研究表明中枢敏化在膀胱疼痛综合症（BPS）发病中起重要作用，机制不清。前期工作中，我们发现BPS患者膀胱壁C神经纤维增多且与疼痛成正相关;同时发现BPS动物模型脊髓背角星形胶质细胞活化，抑制其活化可缓解疼痛。此外，预实验发现BPS动物模型脊髓神经调节蛋白1（Nrg1）表达增多，拮抗其受体ErbB可减轻BPS疼痛；我们还发现BPS动物模型脊髓p-JNK和炎性因子表达增多,而研究表明炎性因子参与疼痛信号的产生与维持。因此，我们提出Nrg1通过结合星形胶质细胞上的ErbB受体而激活其胞内JNK通路，释放炎性因子而参与BPS疼痛调控的假说。我们将进一步明确Nrg1-ErbB通路在BPS中的作用，以及Nrg1-ErbB是否参与星形胶质细胞内JNK通路活化和炎性因子分泌，明确此信号通路是否参与BPS膀胱疼痛的调控。本课题将从中枢神经敏化的角度揭示BPS发生发展的新机制，为BPS的治疗提供新的靶点。

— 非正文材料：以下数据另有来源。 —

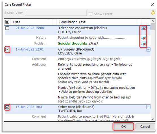This screenshot has height=134, width=157.
Task: Click the online visibility icon on Telephone consultation row
Action: tap(143, 28)
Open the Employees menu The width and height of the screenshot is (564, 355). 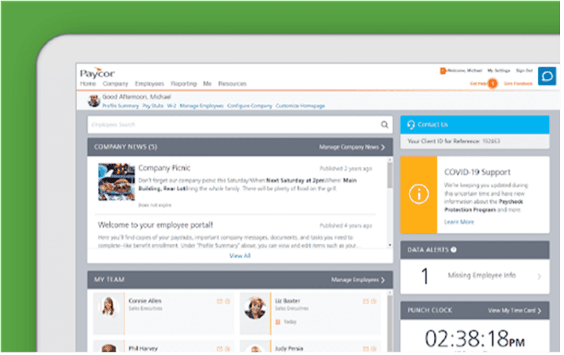coord(149,84)
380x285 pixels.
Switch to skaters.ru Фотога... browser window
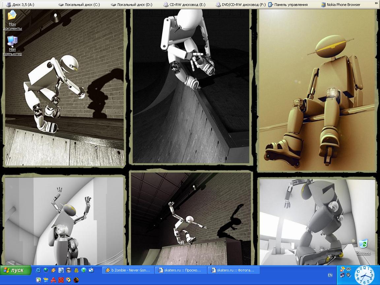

背景：中枢敏化在环磷酰胺（CYP）引起的膀胱炎中起重要作用。此外，CYP诱发的慢性内脏疼痛与神经性疼痛具有共同的病理生理机制。研究表明，neuregulin-1（Nrg1）-ErbB信号传导会导致神经性疼痛，但尚不清楚该信号传导是否以及如何影响CYP诱导的膀胱炎的机械性异常性疼痛。本研究旨在确定在CYP诱导的膀胱炎大鼠模型中Nrg1-ErbB信号是否以及如何调节机械性异常性疼痛。方法：采用CYP全身注射建立大鼠膀胱疼痛综合征/间质性膀胱炎（BPS/IC）模型。鞘内注射不可逆的ErbB家族受体抑制剂PD168393和外源性Nrg1以调节Nrg1-ErbB信号传导。使用上-下法用von-Frey丝评估下腹部机械性异常性疼痛。免疫印迹分析和免疫荧光染色用于测量L6-S1脊髓背角（SDH）中Nrg1-ErbB信号以及Iba-1、p-p38和IL-1β的表达。结果：我们在膀胱炎组SDH中观察到Nrg1-ErbB信号的上调以及小胶质细胞激活标记Iba-1和p-p38以及促炎因子白介素-1β（IL-1β）的过表达。此外，PD168393的治疗可减轻CYP诱导的膀胱炎的机械异常性疼痛并抑制小胶质细胞活化，从而导致IL-1β的产生减少。抑制剂PD168393逆转了外源性Nrg1对膀胱炎模型的促痛作用。结论：Nrg1-ErbB信号通路可能促进小胶质细胞活化，从而参与了CYP诱导的膀胱炎的机械性异常性疼痛的发生发展。我们的研究表明，调节Nrg1-ErbB信号传导可能对治疗BPS/IC的疼痛症状具有治疗价值。